At the Massachusetts State House, where hundreds of police officers deployed around the perimeter, a pedestrian shouted, “What’s going on?”
“Maybe a demonstration, maybe not,” an officer responded.
But officials say they will remain on alert through Wednesday’s inauguration.
Immediately after the attack on the U.S. Capitol, all corners of the political spectrum repudiated the mob of President Trump’s supporters. Yet within days, prominent Republicans, party officials, conservative media voices and rank-and-file voters began making a rhetorical shift to try to downplay the group’s violent actions.
In one of the ultimate don’t-believe-your-eyes moments of the Trump era, these Republicans have retreated to the ranks of misinformation, claiming it was Black Lives Matter protesters and far-left groups like antifa who stormed the Capitol — in spite of the pro-Trump flags and QAnon symbology in the crowd. Others have argued that the attack was no worse than the rioting and looting in cities during the Black Lives Matter movement, often exaggerating the unrest last summer while minimizing a mob’s attempt to overturn an election.
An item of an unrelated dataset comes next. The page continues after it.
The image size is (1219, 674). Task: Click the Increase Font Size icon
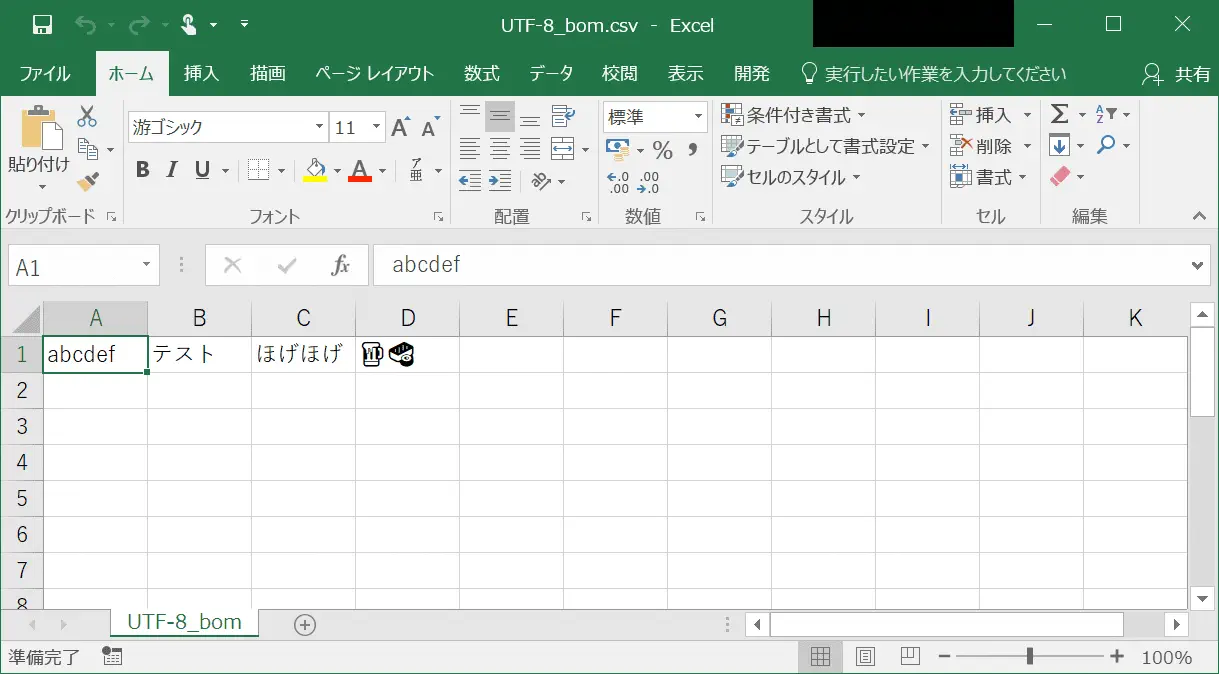click(x=400, y=128)
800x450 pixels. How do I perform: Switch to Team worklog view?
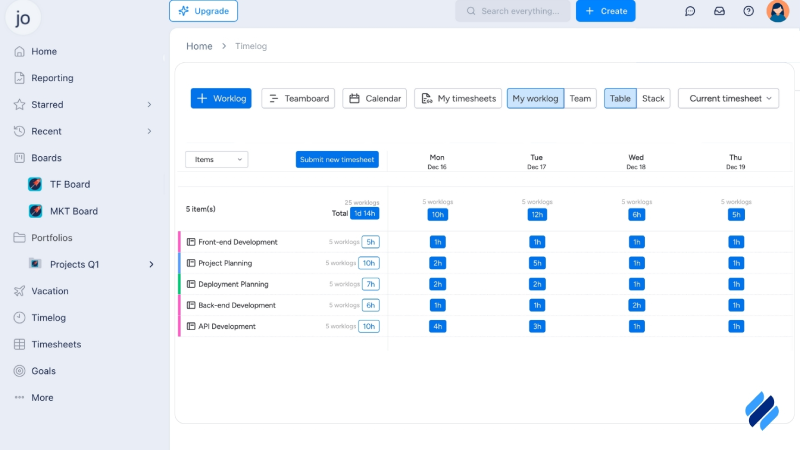tap(581, 98)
The shift is revealing about how conspiracy theories, deflection and political incentives play off one another in Mr. Trump’s G.O.P. For a brief time, Republican officials seemed perhaps open to grappling with what their party’s leader had wrought — violence in the name of their Electoral College fight. But any window of reflection now seems to be closing as Republicans try to pass blame and to compare last summer’s lawlessness, which was condemned by Democrats, to an attack on Congress, which was inspired by Mr. Trump.
“The violence at the Capitol was shameful,” Rudolph W. Giuliani, the president’s lawyer, tweeted at 6:55 a.m. the morning after the attack. “Our movement values respect for law and order and for the police.” But now, in a new video titled “What Really Happened on January 6th?” Mr. Giuliani is among those who are back to emphasizing conspiracy theories.
“The riot was preplanned,” said Mr. Giuliani, the former mayor of New York City. “This was an attempt to slander Trump.” He added, “The evidence is coming out.”
Suzanne Doherty, 67, who traveled from Michigan to be in Washington on Jan. 6 to support Mr. Trump, came away feeling confused and depressed over the invasion of the Capitol and not trusting the images of the mob.
“I heard that on antifa websites, people were invited to go to the rally and dress up like Trump supporters, but I’m not sure what to believe anymore,” she said. “There were people there only to wreak havoc. All I know is that there was a whole gamut of people there, but the rioters were not us. Maybe they were antifa. Maybe they were B.L.M. Maybe they were extreme right militants.”
The conjecture that the mob was infiltrated by Black Lives Matter and antifa has been metastasizing from the dark corners of the pro-Trump internet to the floors of Congress and the Republican base, even as law enforcement officials say there is no evidence to support it. The authorities are now flagging threats of violence and rioting leading up to President-elect Joseph R. Biden Jr.’s inauguration.
That has not stopped Republican lawmakers and some of their constituents from pushing these narratives to defend Mr. Trump.